Tanto esperei que adormeci. Mas eras tu. Só não era eu.




Miguel Branco

22/05/11

22 de Maio

Hoje é um dia bonito. Unem-se as festas, unem-se os antigos e os recentes, unem-se os amores. E como nós gostamos destes convívios, quase conferências de casino onde se discutem ideias, onde se ri da desgraça e onde, acima de tudo, se deixa o tempo passar, sem lhe dar confiança.


Foi aqui que cresci, num berço banhado a cultura, respeito mútuo e sensibilidade. E eis que aqui estou, e eis que aqui estamos mais um ano para saborear a amizade na companhia de uma fatia de pão com queijo da serra e presunto. As pessoas são as mesmas, mais ou menos rugas, 5 kg a mais, 5 kg a menos, ninguém muda.


Hoje é mais um dia bonito, em que te escrevo devaneios de um jovem ausente. As cartas sucedem-se, fica o gesto no coração, as palavras no ouvido e o desejo de tréguas numa lágrima de afecto. Que orgulho tenho daquilo que me tornou mais homem, quando devia ser mais miúdo, daquilo que me fez parar na cama e viajar entre pensamentos, em vez de ligar a televisão à espera do sinal do sono.


Hoje é um dia bonito, que ninguém duvide. E hoje, queria-te dizer, que ainda aqui estou de sorriso na boca e olhos no ecrã, que ainda preciso de escrever, que ainda tremo quando te sinto mal, que ainda sou eu, o miúdo que admiravas e de quem te orgulhavas. Quero acreditar que nos vamos entender, que um dia vais virar a página para leres o que está escrito nas costas, que um dia vais assimilar com relativa facilidade a emergência de um menino que já deixou de o ser. Sei que um dia o orgulho vai voltar, como um pena branca que poisa numa secretária do início do século e se deixa ficar até alguém notar.
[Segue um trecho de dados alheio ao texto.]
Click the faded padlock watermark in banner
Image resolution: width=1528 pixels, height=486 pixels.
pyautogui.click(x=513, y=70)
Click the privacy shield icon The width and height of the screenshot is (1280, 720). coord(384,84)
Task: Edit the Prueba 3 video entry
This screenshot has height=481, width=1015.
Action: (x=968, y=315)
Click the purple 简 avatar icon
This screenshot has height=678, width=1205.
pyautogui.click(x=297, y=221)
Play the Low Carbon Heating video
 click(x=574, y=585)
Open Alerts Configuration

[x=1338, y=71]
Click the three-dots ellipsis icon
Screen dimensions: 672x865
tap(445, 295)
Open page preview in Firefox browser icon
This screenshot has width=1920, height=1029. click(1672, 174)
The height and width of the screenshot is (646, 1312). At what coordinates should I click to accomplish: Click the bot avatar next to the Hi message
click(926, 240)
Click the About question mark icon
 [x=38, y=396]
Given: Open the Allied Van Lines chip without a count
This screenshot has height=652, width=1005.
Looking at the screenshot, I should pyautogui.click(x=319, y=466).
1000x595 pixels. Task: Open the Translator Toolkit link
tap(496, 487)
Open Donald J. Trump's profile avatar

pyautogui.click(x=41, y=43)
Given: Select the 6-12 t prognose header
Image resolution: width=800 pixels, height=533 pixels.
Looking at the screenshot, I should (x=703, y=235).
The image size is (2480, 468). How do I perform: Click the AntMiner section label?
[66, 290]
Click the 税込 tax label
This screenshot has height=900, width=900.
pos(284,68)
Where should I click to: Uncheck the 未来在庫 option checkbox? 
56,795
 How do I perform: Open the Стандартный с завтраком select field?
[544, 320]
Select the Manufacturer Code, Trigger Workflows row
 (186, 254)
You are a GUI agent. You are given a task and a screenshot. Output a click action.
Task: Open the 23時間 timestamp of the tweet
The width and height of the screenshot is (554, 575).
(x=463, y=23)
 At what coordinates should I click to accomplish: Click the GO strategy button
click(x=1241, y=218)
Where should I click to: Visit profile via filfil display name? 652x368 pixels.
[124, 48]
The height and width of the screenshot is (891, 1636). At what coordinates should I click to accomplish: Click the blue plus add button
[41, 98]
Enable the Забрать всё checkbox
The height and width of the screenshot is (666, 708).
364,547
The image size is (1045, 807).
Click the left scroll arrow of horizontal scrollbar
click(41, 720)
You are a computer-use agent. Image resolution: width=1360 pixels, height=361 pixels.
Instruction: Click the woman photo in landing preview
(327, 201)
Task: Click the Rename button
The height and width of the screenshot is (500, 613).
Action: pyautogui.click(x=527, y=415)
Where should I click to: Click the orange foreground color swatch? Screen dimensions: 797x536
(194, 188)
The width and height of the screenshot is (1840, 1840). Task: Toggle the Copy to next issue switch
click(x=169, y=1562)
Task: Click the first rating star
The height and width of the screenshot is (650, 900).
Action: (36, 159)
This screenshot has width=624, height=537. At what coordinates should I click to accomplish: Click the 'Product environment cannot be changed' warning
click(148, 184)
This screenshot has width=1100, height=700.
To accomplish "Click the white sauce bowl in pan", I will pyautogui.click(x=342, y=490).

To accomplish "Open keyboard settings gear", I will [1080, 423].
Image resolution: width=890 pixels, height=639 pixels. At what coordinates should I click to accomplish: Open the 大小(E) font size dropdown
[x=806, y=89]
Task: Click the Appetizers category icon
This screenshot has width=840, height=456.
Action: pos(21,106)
Hoje é o teu dia Mãe, e como ele é bonito ao final da tarde.



Parabéns Mãe,


Do teu eterno filho Miguel.



22/05/2011


Miguel Branco

16/04/11

Bosque

A luz era ténue. Um sopro e adeus. A cera que caía desenhava a linha que te separa de ti. A luz era frágil. Dançando aos empurrões do fogo do vento. Das respirações, em que adivinhava os teus pensamentos. Não havia televisão. Ouviram-se as cigarras ao longe e os grilos ao perto. Ao virar da última árvore do bosque. Última ao teu alcance. Existe tanta coisa lá fora. E o medo. Tanto, em flocos suspensos. Nunca te vi. Não sei que reflexo reproduzem os teus olhos quando focam a chama, em segredo. Espreito pela janela a tua eterna casa de madeira. Porque te escondes? Que delírios mentais contas à luz que te ilumina a alma…sem cor, sem ti, sem coragem de sorrir. A tua poltrona vive asfixiada, sem saber como te pedir oxigénio. Não saíste. Nem vais sair. Não tens medo do bosque. Tens medo de ti.



Miguel Branco

10/04/11

Eu não me quero enganar

Não penses que somos iguais. Eu não fumo tabaco de mentol, nem slims, nem canto bem. Não sabes se visto L ou XL, se calço o 43 ou o 45, se começo pelas jeans ou pela t-shirt. Não sabes que despertador me acorda em dias de asfixia mental, que iogurte desejo quando os olhos não são mais que detectores de movimento. Não sabes qual é a primeira música do meu ipod, nem sabes o que procuro nas noites de insónia. E daí talvez saibas. E então? Podes pensar que somos algo parecidos. Enganas-te. Eu não. Nem quero. Talvez nos encontremos na forma de observar, cada um no seu canto...a rir de toda a gente, a ver pessoas a disfarçar sem sucesso. Escrevo. Faço um avião de papel e envio-te. Só acenas, em jeito de confirmação. Isso sim. Pertencemos a um núcleo restrito de pessoas, que lê, enquanto projecta, enquanto ganha certezas. Em quanto...tempo sabemos o DNA do batom que deixaram no copo. Ainda bem que sabes. Mas não sabes tudo. Não sabes que a história muda, que se vai escrevendo sobre outros parâmetros, com outros protagonistas, com diferentes interpretações. O vinho azedou. Foste tu que o abriste e te esqueceste de fechar. A cerveja está bem viva. Pode até ser mentira. Podes até saber o meu número de calçado, e que gosto de roupa larga. Mas não sabes o que escrevo a carvão no meu mural interno. Isso não sabes.